**Exercise brief:** Identify all lines of the data containing the string "agent" and copy them.

**Material for the task:**

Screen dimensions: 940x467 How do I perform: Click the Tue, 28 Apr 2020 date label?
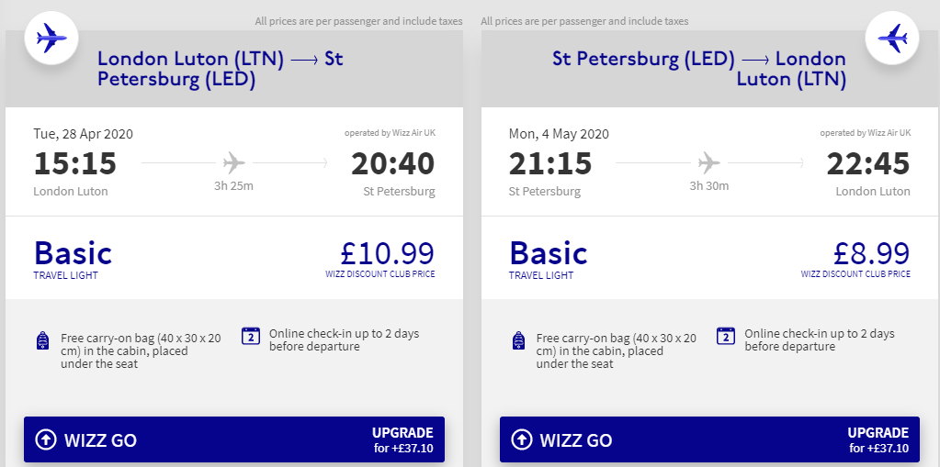click(84, 134)
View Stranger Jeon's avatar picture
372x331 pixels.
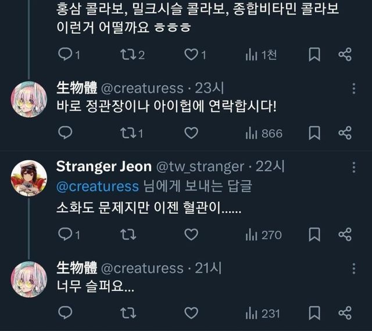[x=29, y=177]
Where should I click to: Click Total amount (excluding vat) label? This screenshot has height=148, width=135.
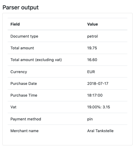(36, 60)
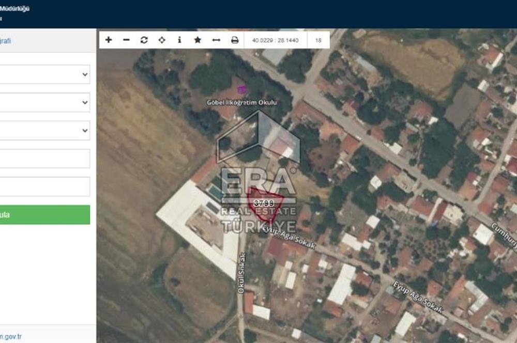
Task: Select the measure tool double-arrow icon
Action: pyautogui.click(x=216, y=39)
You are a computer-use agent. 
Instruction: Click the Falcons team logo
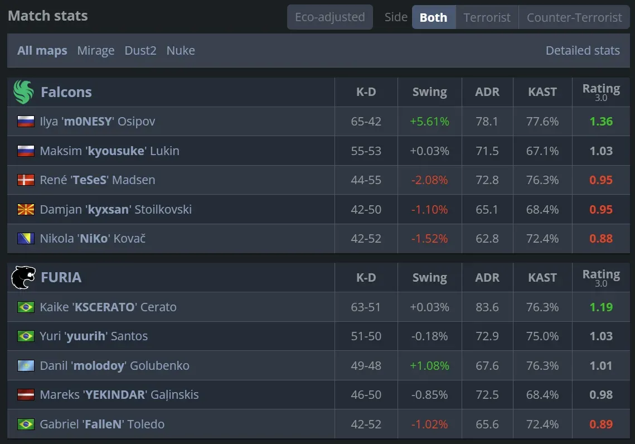[x=23, y=92]
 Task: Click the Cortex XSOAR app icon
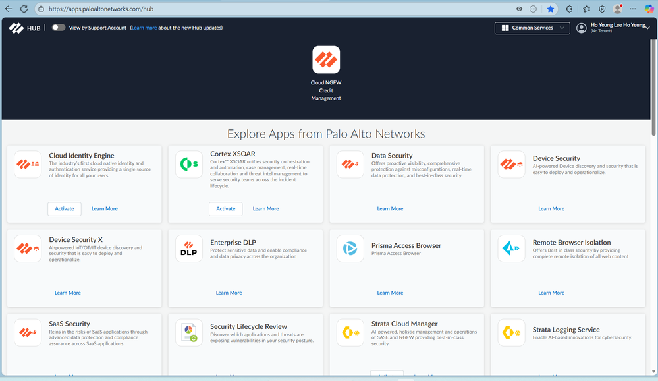188,165
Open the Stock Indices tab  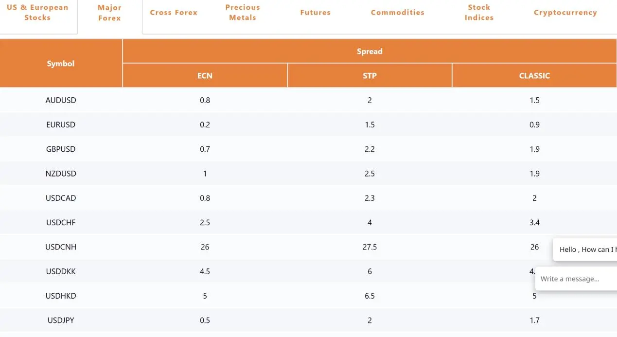[479, 13]
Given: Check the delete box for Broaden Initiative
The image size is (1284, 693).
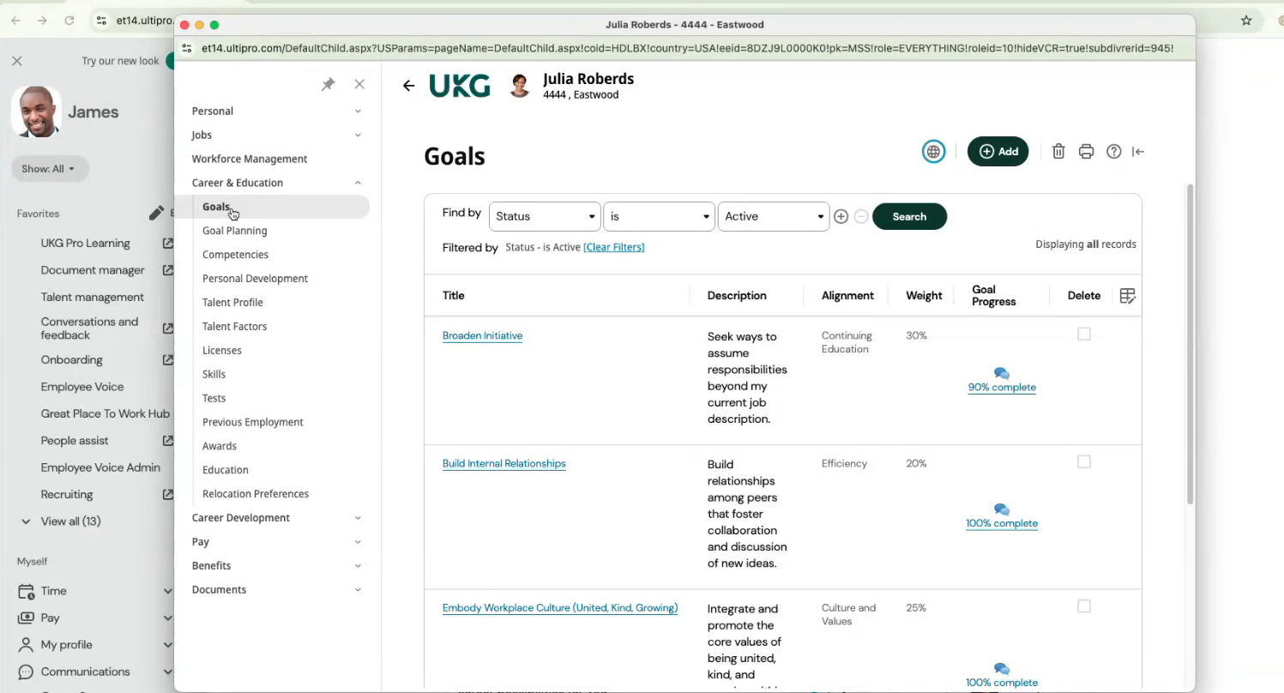Looking at the screenshot, I should (1084, 334).
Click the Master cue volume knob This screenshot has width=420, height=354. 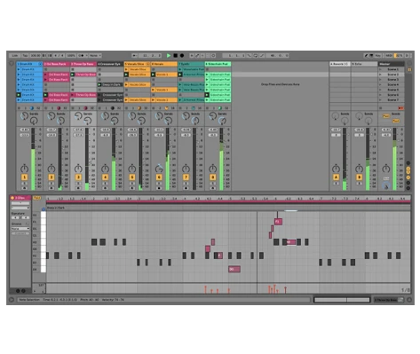pos(385,185)
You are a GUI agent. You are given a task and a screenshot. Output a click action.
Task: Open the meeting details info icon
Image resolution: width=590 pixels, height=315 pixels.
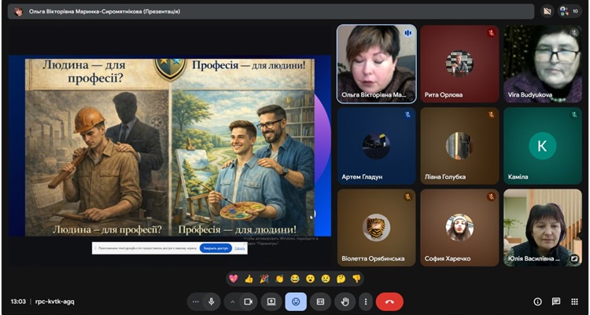click(538, 302)
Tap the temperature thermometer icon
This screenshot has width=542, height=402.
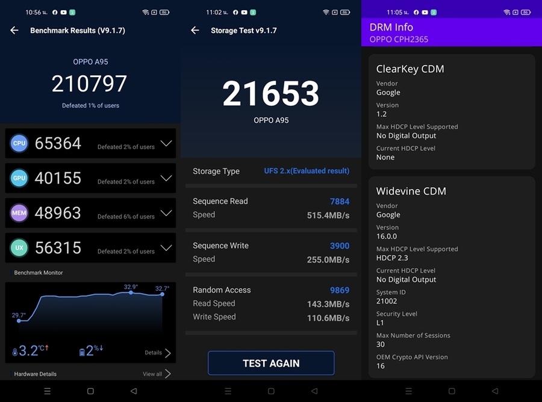[x=14, y=352]
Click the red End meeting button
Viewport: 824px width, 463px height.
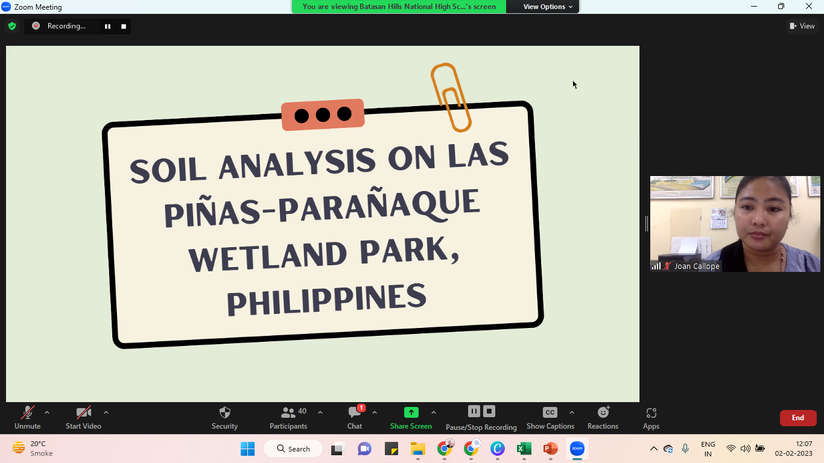[x=797, y=418]
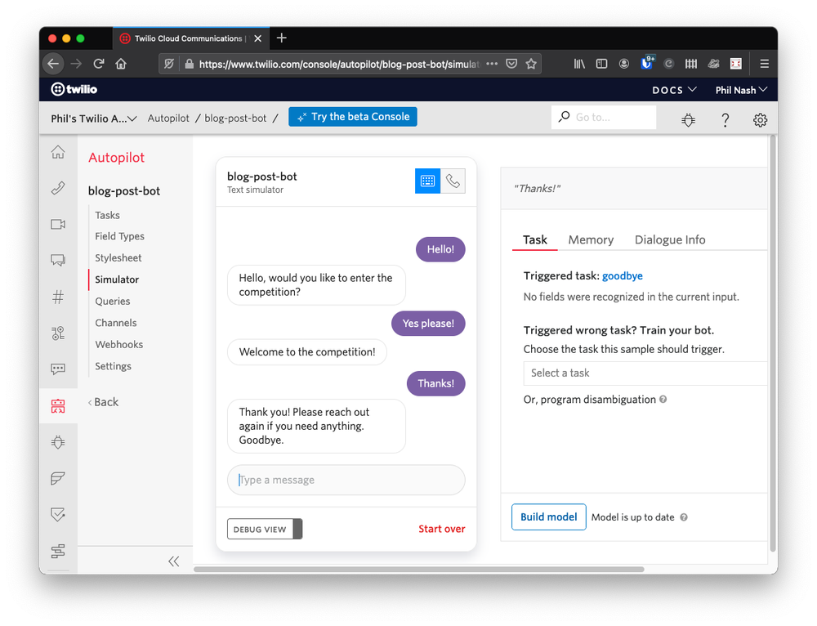Open the help question mark icon
The height and width of the screenshot is (626, 817).
point(725,119)
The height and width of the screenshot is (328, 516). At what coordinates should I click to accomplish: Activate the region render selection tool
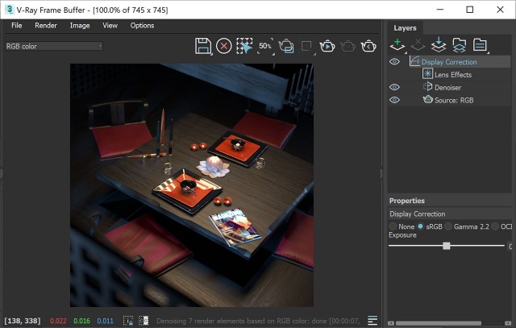click(x=245, y=46)
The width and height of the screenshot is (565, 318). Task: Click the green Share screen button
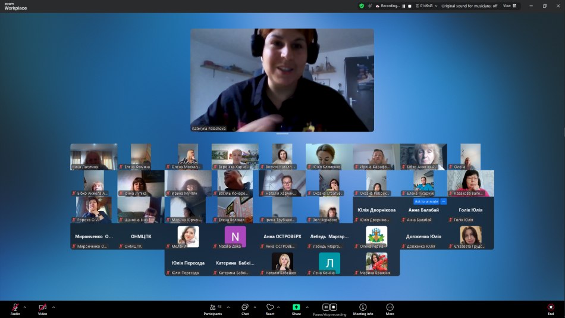[x=296, y=308]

**Completed exercise:**
You are a computer-use agent. 
You are a GUI agent. You are given a task and a screenshot. Output a click action.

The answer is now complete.